UK general insurance chief executive David McMillan’s promotion to Aviva’s general executive committee (GEC) is being hailed as a “terrific achievement”, marking him out as a potential candidate to succeed group chief executive Andrew Moss.

The reshuffle included the exit of European head Igal Mayer, North American chief executive Richard Hoskins, and Aviva Investors head Alain Dromer as the insurer moved to save money by simplifying its management structure.

McMillan will also now report directly to group chief executive Andrew Moss, as UK chief executive Trevor Matthews is moving to head of developed markets.

By joining the GEC, which is the key decision-making team, McMillan will have a powerful influence.

Shore Capital analyst Eamonn Flanagan said McMillan and UK life chief executive David Barral, who was also promoted to the GEC, are now potential “younger generation” candidates to succeed Moss, although an outside appointment is more likely.

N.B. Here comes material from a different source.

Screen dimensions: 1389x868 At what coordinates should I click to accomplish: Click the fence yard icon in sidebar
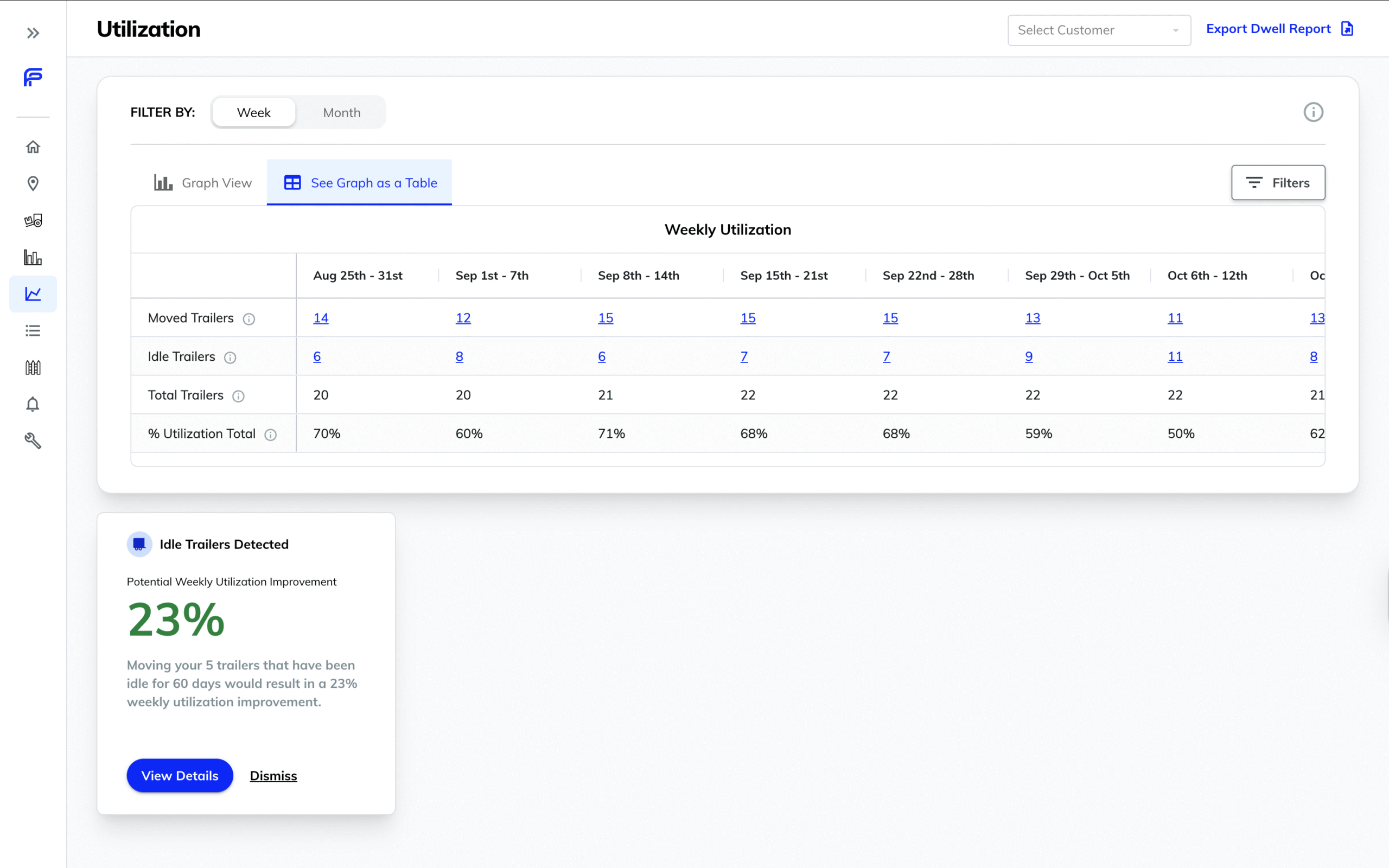click(33, 367)
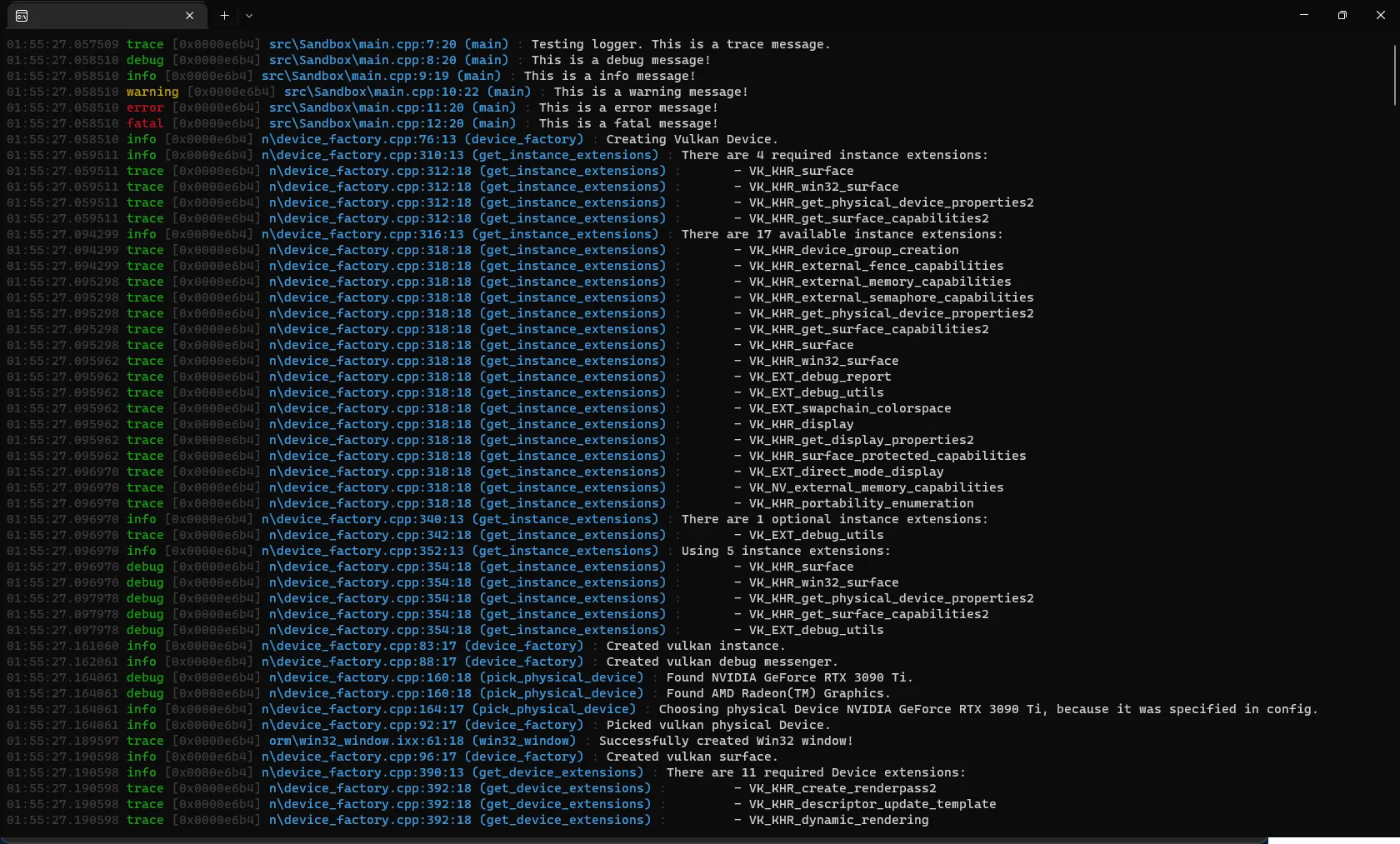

Flanagan said: “Maybe Aviva is going to skip a generation and bring forward the 40-year-olds rather than the 50-year-olds to run the whole group. However, you do feel that Aviva is one of those companies that will bring an outside big heavy-hitting guy to run the business. But it’s a terrific achievement.”

Mayer exit concerns

Meanwhile, many aspects of the shake-up have been criticised by analysts and shareholders. Mayer was rated highly in the City, and his departure triggered concern.

It is unclear whether Mayer was forced out by Aviva or left of his own accord. One source said Mayer may have been unhappy because he was never going to succeed Moss as group chief executive.

Panmure Gordon analyst Barrie Cornes said: “The departure of executive director Igal Mayer came as a significant surprise to us, and relatively hot on the heels of the departure of former UK chief executive Mark Hodges.”

Mayer had a bruising encounter with brokers in 2009, when his attempts to slash commissions contributed to a £1bn fall in premium income. He left the position and later rehabilitated his reputation as European head. Deutsche Bank analyst Oliver Steel said: “We regret the departure of Igal Mayer, arguably the most respected of the group’s operational managers.”

‘Window-dressing’ claim

Flanagan said the restructure felt “cobbled together” in a rush.

On the appointment to developed markets of Trevor Matthews, who also chairs the UK and Ireland board, Flanagan asked: “Has he been shifted upstairs, downstairs, sideways?”

Institutional shareholders have dismissed the overhaul as “window dressing”, with one cautioning it was unlikely to stop Aviva’s “continued underperformance”.

Another said it was “slightly odd” that the restructuring plan was unveiled two months prior to John McFarlane taking over as chairman.
Moss believes the restructure would save Aviva millions. He said: “The changes will deliver further operational benefits, accelerate delivery of our strategy and provide opportunities for profitable growth.”